If we suppose that domestics of another character could be placed about a boy of high rank, and every measure taken to inspire him with other sentiments; he cannot stir abroad, he cannot go into company without perceiving his own importance, and the attention that is paid to him. His childish pranks are called spirited actions; his pert speeches are converted into bon mots; and when reproved or punished by his parent or master, ten to one but some obsequious intermeddler will tell him that he has suffered great injustice.
The youth, improving all this to the purposes of indolence and vanity, arrives at length at the comfortable persuasion, that study or application of any kind would in him be superfluous;—that he ought only to seek amusement, for at the blessed age of twenty-one, distinction, deference, admiration, and all other good things will be added unto him.

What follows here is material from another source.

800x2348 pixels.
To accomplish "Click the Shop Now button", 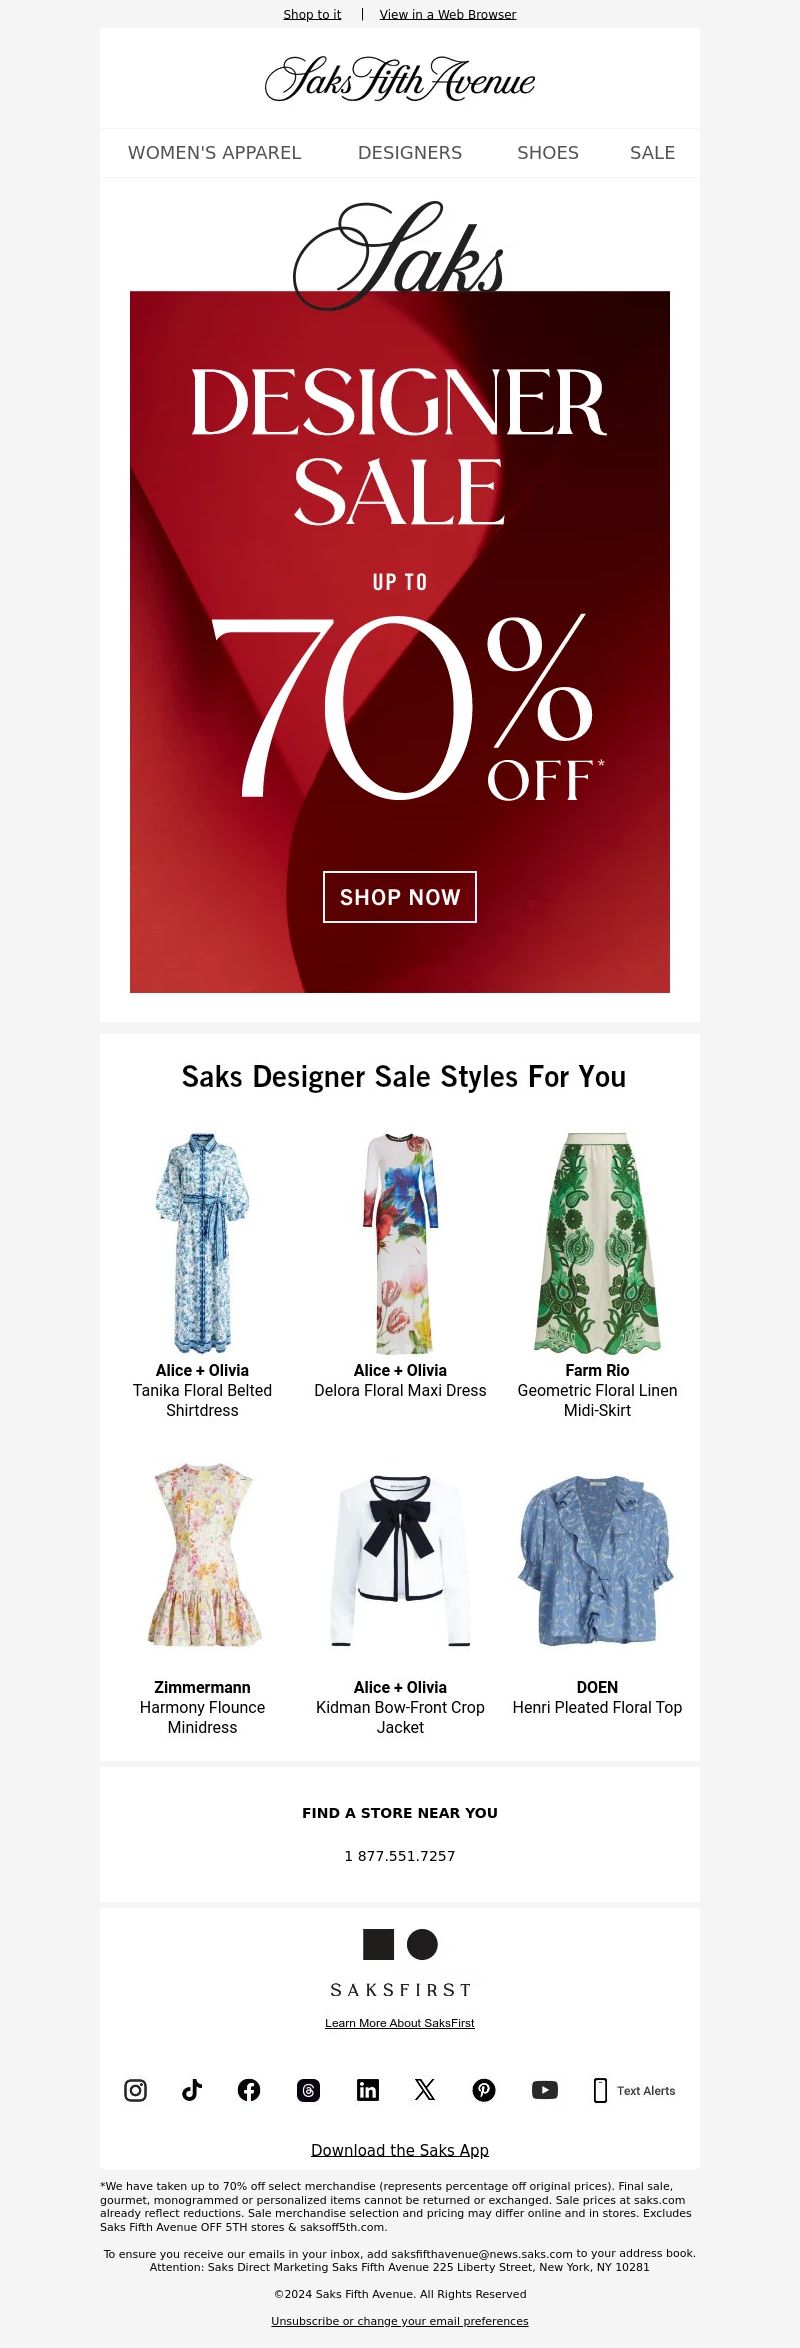I will pos(400,897).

A young man, on the other hand, who is born to no such expectations, has no sycophants around him to pervert his understanding;—when he behaves improperly, he instantly sees the marks of disapprobation on every countenance:—He daily meets with people who inform him of his faults without ceremony or circumlocution.—He perceives that nobody cares for his bad humour or caprice, and very naturally concludes that he had best correct his temper.—He finds that he is apt to be neglected in company, and that the only remedy for this inconveniency will be the rendering himself agreeable.—He loves affluence, distinction, and admiration, as well as the rich and great; but becomes fully convinced that he can never obtain even the shadow of them, otherwise than by useful and ornamental acquirements. The truth of those precepts, which is proved by rhetoric and syllogism to the boy of fortune, is experimentally felt by him who has no fortune; and the difference which this makes, is infinite.
So that the son of a gentleman of moderate fortune has a probability of knowing more of the world at the age of sixteen, and of having a juster notion of people’s sentiments of him, than a youth of very high rank at a much more advanced age; for it is very difficult for any person to find out that he is despised while he continues to be flattered.

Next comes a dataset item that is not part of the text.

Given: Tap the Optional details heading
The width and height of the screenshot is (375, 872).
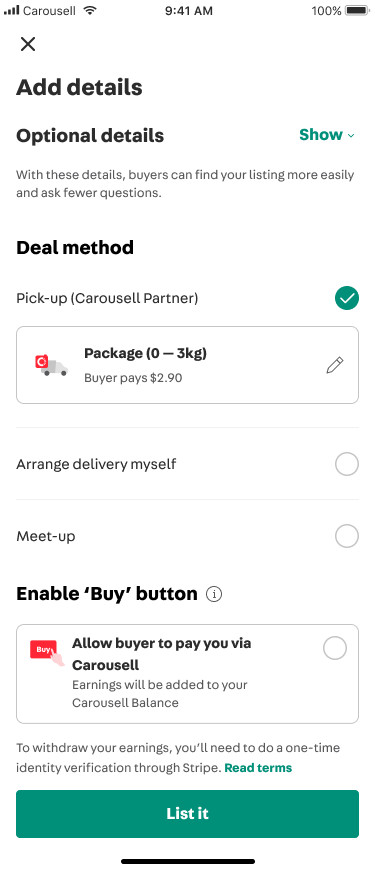Looking at the screenshot, I should [x=90, y=136].
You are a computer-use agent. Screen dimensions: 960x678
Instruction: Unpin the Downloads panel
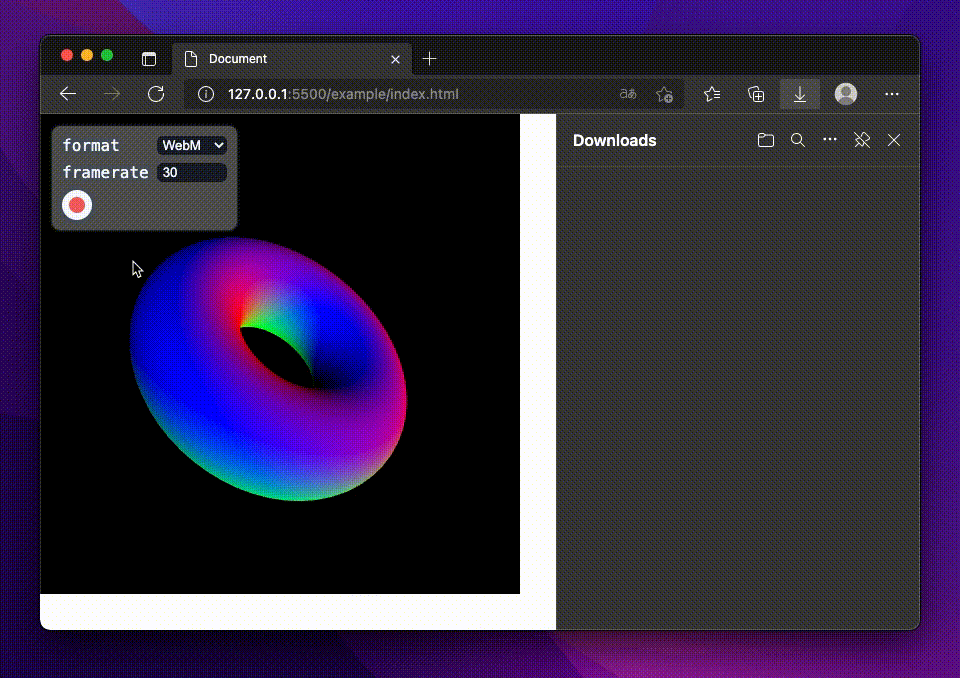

So far, therefore, from being surprised that dissipation, weakness and ignorance, are so prevalent among those who are born to great fortunes and high rank, we ought to be astonished to see so great a number of men of virtue, diligence and genius among them as there is. And if the number be proportionably greater in England than in any other country, which I believe is the case, this must proceed from the impartial discipline of our public schools; and the equitable treatment which boys of the greatest rank receive from their comrades. Sometimes the natural, manly sentiments they acquire from their school companions, serve as an antidote against the childish, sophistical notions with which weak or designing men endeavour to inspire them in after-life.
The nature of the British constitution contributes also to form a greater number of men of talents among the wealthy and the great, than are to be found in other countries; because it opens a wider field for ambition than any other government;—and ambition excites those exertions which produce talents.
But, continued I, you must acknowledge that it would be improper to form a judgment of the English genius, by samples taken from men who have greater temptations to indolence, and fewer spurs to application than others.
My disputant still contested the point, and asserted that high birth gave a native dignity and elevation to the mind;—that distinctions and honours were originally introduced into families by eminent abilities and great virtues;—that when a man of illustrious birth came into a company, or even when his name was mentioned, this naturally raised a recollection of the great actions and shining qualities of the eminent person who had first acquired those honours;—that a consciousness of this must naturally stimulate the present possessor to imitate the virtues of his ancestors;—that his degenerating would subject him to the highest degree of censure, as the world could not, without indignation, behold indolence and vice adorned with the rewards of activity and virtue.
I might have disputed this assertion, that honours and titles are always the rewards of virtue; and could have produced abundance of instances of the opposite proposition. But I allowed that they often were so, and that hereditary honours in a family always ought to have, and sometimes had, the effect which he supposed: but these concessions being made in their fullest extent, still he would do injustice to the English, by forming a judgment of their national character from what he had observed of the temper, manners, and genius of those Englishmen with whom he had been acquainted in foreign countries; because three-fourths of them were, in all probability, men of fortune, without having family or high birth to boast of; so that they had the greatest inducements to indolence, without possessing the motives to virtuous exertions, which influence people of high rank.—For, though it rarely happened in other countries, it was very common in England for men of all the various professions and trades to accumulate very great fortunes, which, at their death, falling to their sons, these young men, without having had a suitable education, immediately set up for gentlemen, and run over Europe in the characters of Milords Anglois, game, purchase pictures, mutilated statues and mistresses, to the astonishment of all beholders: And, conscious of the blot in their escutcheon, they think it is incumbent on them to wash it out, and make up for the impurity of their blood, by plunging deeper into the ocean of extravagance than is necessary for a man of hereditary fashion.
Here our conversation ended, and the gentleman promised that he would abide by the idea he had formed of the English nation from the works of Milton, Locke and Newton, and the characters of Raleigh, Hambden, and Sidney.